__Trecho fornecido__
☆ ☆ ☆ ☆ ☆ ☆ ☆

Mas, aí, minha área é tudo o que eu tenho
A minha vida é aqui e eu não preciso sair
É muito fácil fugir mas eu não vou,
Não vou trair quem eu fui, quem eu sou
Eu gosto de onde eu tô e de onde eu vim, 
Ensinamento da favela foi muito bom pra mim
Cada lugar um lugar, cada lugar uma lei, cada lei uma razão                                             
Eu sempre respeitei.
(RACIONAIS MCs, 1998).
  

Rap nacional é o terror que chegou é o terror!
É o terror meu estilo meus planos de guerra
Comunidade do morro que não se rende a lei da selva
Eu sou mais um parceiro desse submundo
Trazendo a tona notícias são só por alguns segundos
Falo do crime de um povo que sofre
Enquanto nas mansões da minoria transbordam os cofres
O burguês descrimina
Fala mal de mim de você da sua mina apóia a chacina
Desmerece o artista o ativista
Deturpa a entrevista
Eu sou plebeu até a cabeça e o apogeu
No negro escravo correu sangue meu
Meu ancestral sofreu e o seu?
(GOG, 2000)

Os trechos acima são emblemáticos da postura de oposição e recusa assumida por alguns rappers, que se dá no sentido da denúncia, da não corrupção sua e de seu povo, de não se vender ao sistema do “senhor de engenho”. Para Zeni, isso é fruto de uma conscientização que compreende

 
A valorização da ascendência étnica negra, o conhecimento histórico da luta dos negros e de sua herança cultural, o combate ao preconceito racial, a recusa em aparecer na grande mídia e o menosprezo por valores como a ganância, a fama e o sucesso fácil (ZENI, 2004, p.07).

Na mesma esteira do pensamento de Zeni, seguem as ponderações feitas por  Waldilene Miranda,

Em contrapartida, também apresenta a palavra como estratégia de resistência à violação do corpo social. A linguagem aparece como arma simbólica que, embora de natureza ambivalente, vem de modo a diminuir a dominação. Em outras palavras, o sujeito excluído por uma elite dominante que exclui, manipula e aprisiona, utilizando-se de mecanismos que se dão por meio da linguagem, agora, recorre a estratégias que lhes foram negadas para assim, através da palavra, (re)construir identidades deterioradas pela violência. Seja ela sob a aparência da pobreza, do estigma, do crime ou da repressão policial formas de resistência podem emergir da constatação e da contestação destes sujeitos em relação ao mundo, pensamos a resistência a partir da perspectiva de que são discursos de (re)significação, ou melhor, são construções que rasuram discursos dominantes e revelam a presença significativa desses grupos na (re)construção de identidades em processo e na (re)invenção do imaginário (MIRANDA, 2011, p. 9).

Em janeiro de 1998, Mano Brown concedeu uma entrevista à revista Caros Amigos, onde deixa claro sua opinião frente aos meios de comunicação midiáticos. Indagado sobre como reagiria se um de seus clipes fosse apresentado num programa dominical vespertino, ele respondeu: "Como é que a gente vai impedir de tocar nossa música? Se quiser passar, passa, mas a gente não vai lá". E a outra pergunta sobre o significado de ir a um programa desses, ele responde:

 
O começo da derrota dos rebeldes. Estamos começando a ganhar uma pequena batalha de uma grande guerra. Tudo está no controle dos caras: televisão, a música... Os Racionais não pode trair. Muita gente conta com a nossa rebeldia. (BROWN, 1998, p. 33)

☆ ☆ ☆ ☆ ☆ ☆ ☆

__Dados do exercício__
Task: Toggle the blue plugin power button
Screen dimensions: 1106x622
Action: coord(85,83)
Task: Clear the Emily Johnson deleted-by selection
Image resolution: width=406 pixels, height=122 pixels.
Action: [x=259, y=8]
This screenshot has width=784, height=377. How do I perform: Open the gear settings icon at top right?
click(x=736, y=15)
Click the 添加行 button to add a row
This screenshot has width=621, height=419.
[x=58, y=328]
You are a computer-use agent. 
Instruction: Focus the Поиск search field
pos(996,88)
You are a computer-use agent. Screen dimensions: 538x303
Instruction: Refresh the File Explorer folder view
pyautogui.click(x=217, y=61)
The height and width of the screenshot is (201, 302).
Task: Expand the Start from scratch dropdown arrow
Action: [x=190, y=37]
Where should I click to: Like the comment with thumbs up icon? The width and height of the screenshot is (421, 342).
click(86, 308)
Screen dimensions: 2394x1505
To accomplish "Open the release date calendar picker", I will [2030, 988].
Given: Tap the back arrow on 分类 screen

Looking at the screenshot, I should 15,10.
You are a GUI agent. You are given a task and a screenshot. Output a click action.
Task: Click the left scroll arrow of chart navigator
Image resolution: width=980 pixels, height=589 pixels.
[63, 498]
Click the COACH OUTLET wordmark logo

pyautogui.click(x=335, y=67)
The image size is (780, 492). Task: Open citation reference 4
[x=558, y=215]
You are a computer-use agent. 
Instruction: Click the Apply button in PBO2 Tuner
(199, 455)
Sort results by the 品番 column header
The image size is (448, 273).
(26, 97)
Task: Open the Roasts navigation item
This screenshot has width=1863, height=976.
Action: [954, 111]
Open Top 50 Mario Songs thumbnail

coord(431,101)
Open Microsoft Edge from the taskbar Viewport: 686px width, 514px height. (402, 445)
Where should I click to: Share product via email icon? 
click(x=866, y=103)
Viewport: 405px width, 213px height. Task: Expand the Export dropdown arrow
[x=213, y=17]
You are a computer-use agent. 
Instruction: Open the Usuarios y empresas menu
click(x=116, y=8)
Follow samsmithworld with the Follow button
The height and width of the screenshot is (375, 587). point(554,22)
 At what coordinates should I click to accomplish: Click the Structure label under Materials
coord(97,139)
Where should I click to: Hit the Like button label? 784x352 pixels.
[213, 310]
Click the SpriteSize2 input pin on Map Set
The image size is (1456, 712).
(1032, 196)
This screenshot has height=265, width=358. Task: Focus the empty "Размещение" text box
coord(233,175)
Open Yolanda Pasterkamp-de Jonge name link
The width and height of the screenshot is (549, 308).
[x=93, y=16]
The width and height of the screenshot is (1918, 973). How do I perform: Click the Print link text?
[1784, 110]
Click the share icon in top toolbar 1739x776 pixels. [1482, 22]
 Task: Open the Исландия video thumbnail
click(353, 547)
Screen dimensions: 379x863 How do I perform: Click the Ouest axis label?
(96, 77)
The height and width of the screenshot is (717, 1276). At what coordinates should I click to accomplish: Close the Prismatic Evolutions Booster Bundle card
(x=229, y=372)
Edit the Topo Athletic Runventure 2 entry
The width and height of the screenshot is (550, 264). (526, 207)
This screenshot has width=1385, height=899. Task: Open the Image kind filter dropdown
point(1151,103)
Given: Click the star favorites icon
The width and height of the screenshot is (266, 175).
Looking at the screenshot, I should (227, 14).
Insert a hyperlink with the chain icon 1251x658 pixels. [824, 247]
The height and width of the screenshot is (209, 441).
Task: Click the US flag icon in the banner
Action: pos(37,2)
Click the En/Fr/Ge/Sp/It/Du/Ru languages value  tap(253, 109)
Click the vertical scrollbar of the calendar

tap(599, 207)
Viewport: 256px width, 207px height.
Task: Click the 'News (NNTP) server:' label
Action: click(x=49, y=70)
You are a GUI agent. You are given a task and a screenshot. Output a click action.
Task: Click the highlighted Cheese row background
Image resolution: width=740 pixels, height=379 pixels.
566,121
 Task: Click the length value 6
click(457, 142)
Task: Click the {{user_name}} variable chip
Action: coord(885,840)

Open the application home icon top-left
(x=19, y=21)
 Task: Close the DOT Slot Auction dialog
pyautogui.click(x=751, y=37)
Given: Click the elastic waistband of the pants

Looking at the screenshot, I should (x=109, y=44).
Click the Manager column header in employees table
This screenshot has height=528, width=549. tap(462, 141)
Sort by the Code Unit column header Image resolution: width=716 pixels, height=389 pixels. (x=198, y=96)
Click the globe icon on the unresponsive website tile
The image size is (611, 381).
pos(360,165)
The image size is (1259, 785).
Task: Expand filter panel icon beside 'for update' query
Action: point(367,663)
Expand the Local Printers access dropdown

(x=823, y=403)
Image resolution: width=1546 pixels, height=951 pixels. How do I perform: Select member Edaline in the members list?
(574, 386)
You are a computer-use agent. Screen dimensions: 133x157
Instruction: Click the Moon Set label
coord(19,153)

☆ ☆ ☆ ☆ ☆ ☆ ☆

__Exercícios propostos__
1 > Na listagem, comece na linha que contém "Viewport: 405px width, 213px" e pare após a linha que contém "The height and width of the screenshot is (375, 587).". Edite esse trecho substituindo "Export" por "Import" e mantendo todo o resto inalterado.
2 > Prossiga com o texto sobre o rap como forma de resistência a partir do ponto em que ele termina.

__Respostas em ordem__
1 >
Viewport: 405px width, 213px height. Task: Expand the Import dropdown arrow
[x=213, y=17]
You are a computer-use agent. 
Instruction: Open the Usuarios y empresas menu
click(x=116, y=8)
Follow samsmithworld with the Follow button
The height and width of the screenshot is (375, 587). point(554,22)

2 >
A expressão "muita gente" possivelmente se refere a quem ele escolheu como seu público: comunidades marginalizadas. Além desse público, o rap, ou melhor, o movimento hip hop como um todo, também desperta o interesse das universidades de muitos países e já se tem conhecimento de um número significativo de teses sobre este assunto; isto corrobora a urgência com que a academia absorveu tais estudos desde os primeiros rumores do seu  acontecimento. Porém existe ainda a resistência de alguns grupos de rap e de escritores de literatura marginal em relação ao mundo acadêmico trata-se de uma desconfiança comum aos outros escritores, sobretudo porque eles temem que seus produtos e ações sejam interpretados sob o signo do exótico e do inferior, ou apropriados por membros de grupos sociais privilegiados.
   Mas esse compromisso não fica só na palavra falada. Ele se inscreve naquilo que esses artistas chamam de atitude. Essa atitude consiste numa forma de se posicionar eticamente criando também expressões tatuadas na fisionomia que devem revelar as emoções do espírito de uma juventude dominada pela revolta. Uma ética que obriga esses artistas a se responsabilizarem pela mudança da situação em que vivem. Essa mudança não  significa que quando os rappers progridem em suas carreiras e ganham dinheiro, irão morar num bairro de classe média ou rica, para se sentirem a salvo da ameaça constante de serem mortos como mais um dos sacrificados por esta violência desenfreada. O compromisso dos artistas do hip hop é com a sua comunidade, não apenas consigo e com a sua família. Muitos desses artistas, mesmo alcançando sucesso e dinheiro, não se mudam de onde nasceram e cresceram, e se alguém o faz, continua ligado à comunidade por meio de sua arte.               
O compromisso com a mudança de que falam é com a mudança de todos.  Almejam mudar a vida das populações marginalizadas, enfrentando e tentando eliminar a miséria, o preconceito racial e a violência. Partindo deste objetivo, o hip hop se fortaleceu como um dos movimentos socioculturais constituidores de lideranças que atuam em comunidades de periferia, através de inúmeras formas de militância política suprapartidária. São reforçados pelo grande número de produção acadêmica e por várias obras que abordam esse tema e, principalmente, também por organizações como o Movimento Negro Unificado que lutam pelos direitos civis e políticos, de cidadão, do negro. Entendemos que o conceito de cidadão se dá no sentido de indivíduo dotado de direitos civis e políticos dentro de uma sociedade, assim cidadania é uma qualidade do cidadão e só pode ser amplamente exercida se houver democracia, regime que está intrinsecamente ligado à liberdade e a igualdade dos cidadãos em seus direitos e deveres.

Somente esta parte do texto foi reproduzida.